The choice of which way(s) to minimize authentication is highly dependent on the particulars of the environment, so no general recommendation can be made. Here are some options:
- In an all-Windows environment where every user has a login (even if they never use it), use NTLM authentication. When browsers get the request for credentials, they just pass it along to the OS, which answers with the credentials the user used to login with. (This also works with autologin, so you can avoid ever having a user type their username/password at all.)
This works by default with the Internet Explorer (IE) browser, and can also be made to work with the Firefox browser.
- If you have a mixed environment and so can't use NTLM authentication, use Ident authentication instead. It works in mixed environments.

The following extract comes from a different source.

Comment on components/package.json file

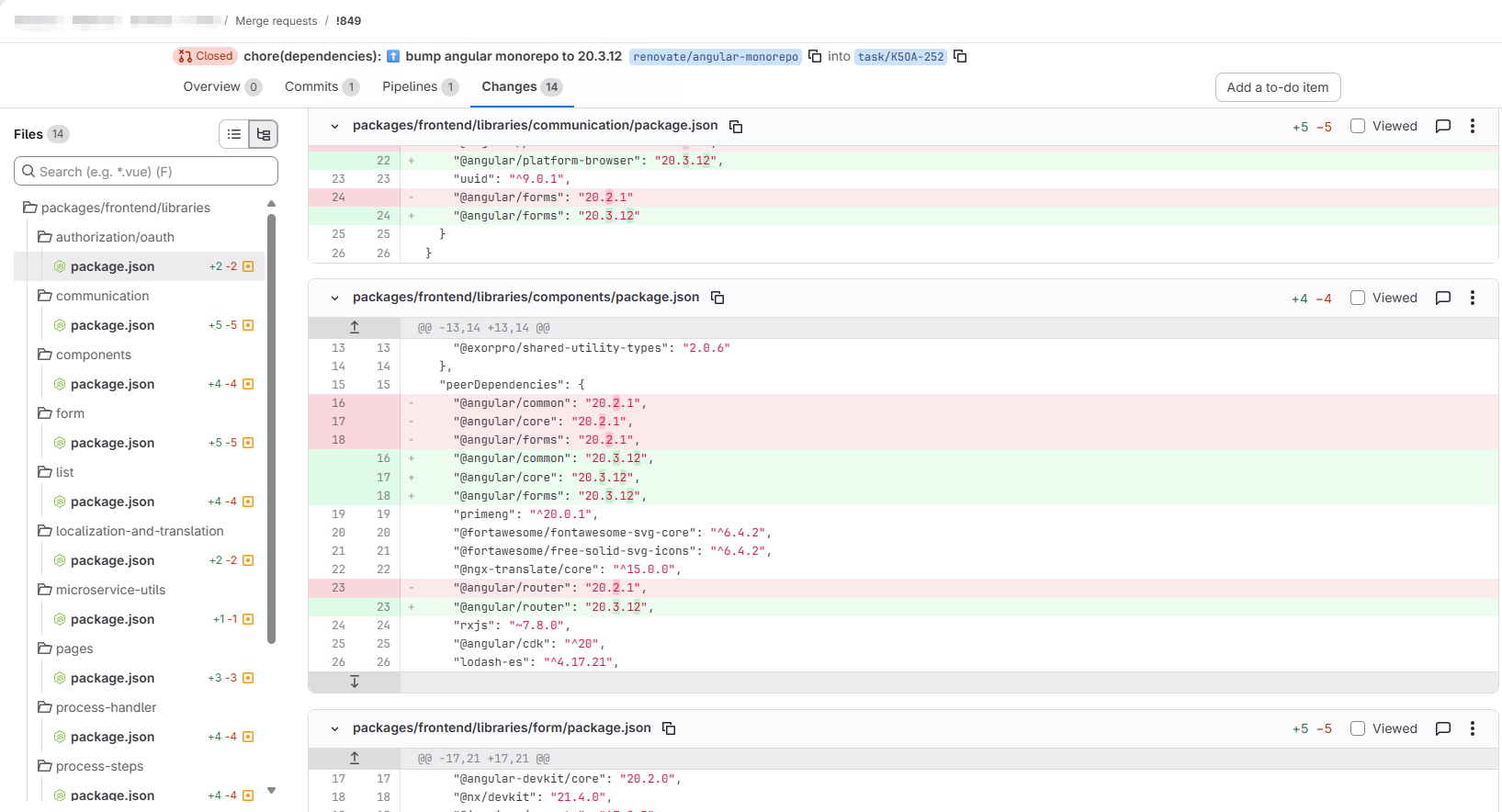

On the other hand it's significantly less secure than NTLM and should only be used with caution if you're worried about internal crackers.
- Use IP authentication (at least for the computers that should be treated specially even if not for everyone).
- Use an add-on for Mozilla and Firefox that remembers and automatically supplies usernames and passwords, such as the Magic Password Generator.
In the common situation of kiosk computers, users will never have a username/password on the network. There are several ways you can fake DansGuardian authentication for them anyway:
- If all the guest/kiosk users always use the same userid, add that userid to your domain as a “generic” user. When asked for credentials, the browsers will always supply this same userid, which will always be accepted since it's on your list.
- If you can identify these computers by their IP address (for example all IP addresses in a particular subnet are “guest/kiosk” machines), use a special configuration that uses IP authentication among other things to treat them specially. Enable both NTLM and IP auth in DansGuardian, but use Squid ACLs to request NTLM authentication only from regular computers, and configure the DansGuardian IP auth to allow authentication only to special computers.
- Modify the Squid authentication helper code to handle these computers. Make the helper always accept whatever username/password is supplied by these computers. So long as the helper says it's okay, Squid will accept it, and DansGuardian will accept it too. The user will appear to be fully authenticated to the web filter, even if the username/password isn't really valid anywhere else.
Another common situation arises with local logons to guest computers that are not members of your domain, as the local usernames may not correspond to the name you know users by in your domain. You can handle this situation a couple different ways:
- If all users have a username/password on your domain (only the computer is a guest, not the person), one option is to just let the initial NTLM auto-response fail so a popup appears asking the user to type in their credentials. Then the user should just type their usual username and password on your domain. They will be authenticated using the username your domain knows them by, and everything will then work just as though they were using a computer that was a member of your domain rather than a “guest” computer.
- Another option –as above– is to modify the Squid NTLM authentication helper program a little bit to okay rather than reject all authentication requests for usernames in domains it doesn't know about. Modify the source code and rebuild the helper program. This will allow all users who use “guest” computers to be known to DansGuardian/Squid by their username on the “guest” computer. If that username doesn't appear anywhere in your configuration, the user will be assigned to default filter group f1.
(Note this convenience is wildly insecure. If you are significantly concerned about the possibility of a user forcing their assignment to a different filter group and thus gaining illicit privileges, do not do this.)